Brief: Among the entries, find the lines with the string "will" and report them.

Stored items:
• • • • •

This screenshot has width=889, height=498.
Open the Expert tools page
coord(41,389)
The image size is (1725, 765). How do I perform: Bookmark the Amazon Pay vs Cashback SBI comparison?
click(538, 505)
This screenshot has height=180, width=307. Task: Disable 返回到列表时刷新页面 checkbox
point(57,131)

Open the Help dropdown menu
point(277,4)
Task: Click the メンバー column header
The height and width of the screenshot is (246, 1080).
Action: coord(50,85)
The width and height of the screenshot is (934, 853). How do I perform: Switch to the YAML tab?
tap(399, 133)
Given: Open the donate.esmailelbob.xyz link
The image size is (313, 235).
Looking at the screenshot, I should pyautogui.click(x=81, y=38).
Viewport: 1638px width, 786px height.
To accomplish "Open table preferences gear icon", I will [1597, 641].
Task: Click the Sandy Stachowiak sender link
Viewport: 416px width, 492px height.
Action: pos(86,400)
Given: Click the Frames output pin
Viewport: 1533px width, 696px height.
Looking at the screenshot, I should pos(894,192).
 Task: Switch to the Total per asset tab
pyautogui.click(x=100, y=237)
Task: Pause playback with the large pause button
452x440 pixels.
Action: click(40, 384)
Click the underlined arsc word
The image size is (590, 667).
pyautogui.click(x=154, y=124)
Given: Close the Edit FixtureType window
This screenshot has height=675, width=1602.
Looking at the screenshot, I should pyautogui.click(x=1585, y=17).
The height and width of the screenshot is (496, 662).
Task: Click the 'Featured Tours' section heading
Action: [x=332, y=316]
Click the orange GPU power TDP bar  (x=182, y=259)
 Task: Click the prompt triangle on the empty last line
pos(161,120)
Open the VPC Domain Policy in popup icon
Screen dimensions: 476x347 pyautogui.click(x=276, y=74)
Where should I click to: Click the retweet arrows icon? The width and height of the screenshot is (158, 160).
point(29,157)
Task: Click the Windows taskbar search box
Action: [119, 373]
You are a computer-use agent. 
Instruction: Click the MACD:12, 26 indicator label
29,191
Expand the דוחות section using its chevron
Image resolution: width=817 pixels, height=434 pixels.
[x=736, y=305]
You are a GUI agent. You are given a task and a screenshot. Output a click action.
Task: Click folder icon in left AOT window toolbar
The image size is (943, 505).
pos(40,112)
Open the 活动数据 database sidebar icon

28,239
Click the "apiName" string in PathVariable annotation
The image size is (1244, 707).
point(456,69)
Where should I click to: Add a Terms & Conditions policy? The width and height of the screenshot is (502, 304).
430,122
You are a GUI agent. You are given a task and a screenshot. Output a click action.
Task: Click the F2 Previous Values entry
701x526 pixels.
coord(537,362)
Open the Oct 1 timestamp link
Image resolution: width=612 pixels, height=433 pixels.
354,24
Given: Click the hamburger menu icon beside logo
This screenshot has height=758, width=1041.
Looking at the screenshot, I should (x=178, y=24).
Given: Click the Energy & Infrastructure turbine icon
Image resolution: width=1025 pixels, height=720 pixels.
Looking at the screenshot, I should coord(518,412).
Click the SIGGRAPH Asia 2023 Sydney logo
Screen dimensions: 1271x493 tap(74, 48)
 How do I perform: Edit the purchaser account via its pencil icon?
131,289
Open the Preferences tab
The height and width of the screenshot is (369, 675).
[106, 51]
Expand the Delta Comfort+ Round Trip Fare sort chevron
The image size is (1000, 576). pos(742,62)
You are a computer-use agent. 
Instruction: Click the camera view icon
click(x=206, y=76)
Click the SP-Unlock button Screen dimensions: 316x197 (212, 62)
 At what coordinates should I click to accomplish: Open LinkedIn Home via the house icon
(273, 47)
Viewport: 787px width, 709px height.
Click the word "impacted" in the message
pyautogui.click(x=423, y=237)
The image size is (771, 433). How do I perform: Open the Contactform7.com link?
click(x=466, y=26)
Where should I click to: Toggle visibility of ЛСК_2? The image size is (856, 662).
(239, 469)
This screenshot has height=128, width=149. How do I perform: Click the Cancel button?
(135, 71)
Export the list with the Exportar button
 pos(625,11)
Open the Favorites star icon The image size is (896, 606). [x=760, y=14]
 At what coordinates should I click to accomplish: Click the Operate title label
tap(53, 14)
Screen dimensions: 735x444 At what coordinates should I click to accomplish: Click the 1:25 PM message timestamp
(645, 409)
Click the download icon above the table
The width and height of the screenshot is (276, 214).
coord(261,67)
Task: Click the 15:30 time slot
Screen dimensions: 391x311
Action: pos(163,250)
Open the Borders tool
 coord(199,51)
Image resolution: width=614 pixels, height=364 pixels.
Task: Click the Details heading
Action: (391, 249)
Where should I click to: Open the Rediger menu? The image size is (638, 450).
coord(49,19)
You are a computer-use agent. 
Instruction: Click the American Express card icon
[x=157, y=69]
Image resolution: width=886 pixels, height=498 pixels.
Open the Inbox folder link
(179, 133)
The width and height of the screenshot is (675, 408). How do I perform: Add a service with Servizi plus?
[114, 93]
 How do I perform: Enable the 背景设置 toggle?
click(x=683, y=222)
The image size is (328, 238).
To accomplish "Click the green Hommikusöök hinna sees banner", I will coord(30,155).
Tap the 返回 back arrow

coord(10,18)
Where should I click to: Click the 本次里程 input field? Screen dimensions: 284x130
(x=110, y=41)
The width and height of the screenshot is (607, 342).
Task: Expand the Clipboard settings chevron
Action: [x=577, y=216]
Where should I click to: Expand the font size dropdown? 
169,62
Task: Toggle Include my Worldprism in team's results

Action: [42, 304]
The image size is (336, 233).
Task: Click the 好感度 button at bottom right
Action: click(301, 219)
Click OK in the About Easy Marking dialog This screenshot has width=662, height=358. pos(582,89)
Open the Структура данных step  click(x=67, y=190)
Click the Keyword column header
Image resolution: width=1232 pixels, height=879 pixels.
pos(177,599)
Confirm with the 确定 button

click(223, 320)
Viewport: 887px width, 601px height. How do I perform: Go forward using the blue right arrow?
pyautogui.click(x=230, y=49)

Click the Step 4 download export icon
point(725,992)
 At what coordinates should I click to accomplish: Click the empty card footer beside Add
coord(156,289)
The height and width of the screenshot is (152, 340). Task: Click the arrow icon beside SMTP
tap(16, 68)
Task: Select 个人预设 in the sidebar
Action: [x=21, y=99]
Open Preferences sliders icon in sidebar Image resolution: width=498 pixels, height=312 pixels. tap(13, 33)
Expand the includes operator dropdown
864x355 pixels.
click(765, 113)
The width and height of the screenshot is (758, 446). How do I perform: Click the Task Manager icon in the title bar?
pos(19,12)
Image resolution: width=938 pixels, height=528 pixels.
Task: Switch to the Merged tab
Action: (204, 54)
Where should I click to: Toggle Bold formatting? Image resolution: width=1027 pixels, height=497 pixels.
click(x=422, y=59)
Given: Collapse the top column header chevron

• • • • •

Exercise result:
To accomplish "Open table preferences gear icon", I will [1597, 641].
To accomplish "Click the green Hommikusöök hinna sees banner", I will coord(30,155).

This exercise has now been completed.